00:10Should video cameras be added to cockpits to support traditional voice and flight data recorders?
00:16Speaking from Singapore, Willy Walsh, head of the International Air Transport Association,
00:22and a former pilot himself, strongly backed the idea.
00:26He argued that cockpit cameras could offer critical context that voice and data recording sometimes miss,
00:32especially in complex or unclear situations.
00:37His comments came after India's Aircraft Accident Investigation Bureau raised the possibility
00:43that a pilot might have mistakenly cut off fuel to the engines shortly after takeoff,
00:47a move that left the aircraft beyond recovery.
00:51The crash in Ahmedabad claimed 241 of the 242 people on board, along with 19 lives on the ground.
01:00Walsh pointed out that even limited information suggests video footage could have shed more light,
01:06particularly regarding pilot intent or mental state.
01:10Supporters of cockpit video argue that it bridges investigative gaps left by audio and data.
01:16A powerful example.
01:18In Australia last year, crash investigators credited on-board video for revealing that a helicopter pilot
01:24was distracted by his phone and food before a fatal mid-air breakup.
01:28In fact, calls for cockpit cameras go back at least to 2000,
01:33when US NTSB chairman Jim Hall pushed for mandatory video following the Egypt Air Flight 990 crash,
01:40which investigators concluded was deliberately caused by a pilot.

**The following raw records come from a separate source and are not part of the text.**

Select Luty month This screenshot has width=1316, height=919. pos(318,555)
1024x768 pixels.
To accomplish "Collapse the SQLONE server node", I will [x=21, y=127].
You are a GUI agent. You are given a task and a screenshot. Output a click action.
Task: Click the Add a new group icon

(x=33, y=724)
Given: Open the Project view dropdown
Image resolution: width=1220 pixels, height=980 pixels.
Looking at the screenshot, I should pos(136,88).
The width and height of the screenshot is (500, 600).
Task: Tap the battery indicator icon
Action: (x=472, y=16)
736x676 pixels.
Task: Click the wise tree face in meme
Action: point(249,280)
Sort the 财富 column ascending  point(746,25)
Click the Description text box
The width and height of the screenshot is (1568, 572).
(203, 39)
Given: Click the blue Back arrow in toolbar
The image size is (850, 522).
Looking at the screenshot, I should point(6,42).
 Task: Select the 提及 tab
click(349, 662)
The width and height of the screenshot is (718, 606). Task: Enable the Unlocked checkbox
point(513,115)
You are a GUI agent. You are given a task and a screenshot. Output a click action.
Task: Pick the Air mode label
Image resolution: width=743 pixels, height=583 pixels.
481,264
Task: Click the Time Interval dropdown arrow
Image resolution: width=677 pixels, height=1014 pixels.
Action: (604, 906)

01:46Still, not everyone agrees.
01:49Pilots unions, including the Airline Pilots Association and Allied Pilots Association,
01:55warn that video could be misused, potentially violating privacy,
01:59fueling disciplinary actions, or leaking footage to the public.
02:03Critics argue the current black box systems are already sufficient for investigations.
02:08Aviation safety expert John Nance believes safety outweighs privacy concerns.
02:14But others, like John Cox, a former pilot and union safety chairman,
02:19stress that unless airtight global confidentiality can be guaranteed,
02:23pilot trust may be impossible to secure.
02:27The International Federation of Airline Pilots Associations remains skeptical,
02:32saying the risk of leaked identifiable footage is too high in today's media landscape.
02:37As investigators continue to piece together the events of Air India Flight 171,
02:43the debate over cockpit video recorders gains urgency once again,
02:47balancing the promise of clearer answers against real concerns over privacy and misuse.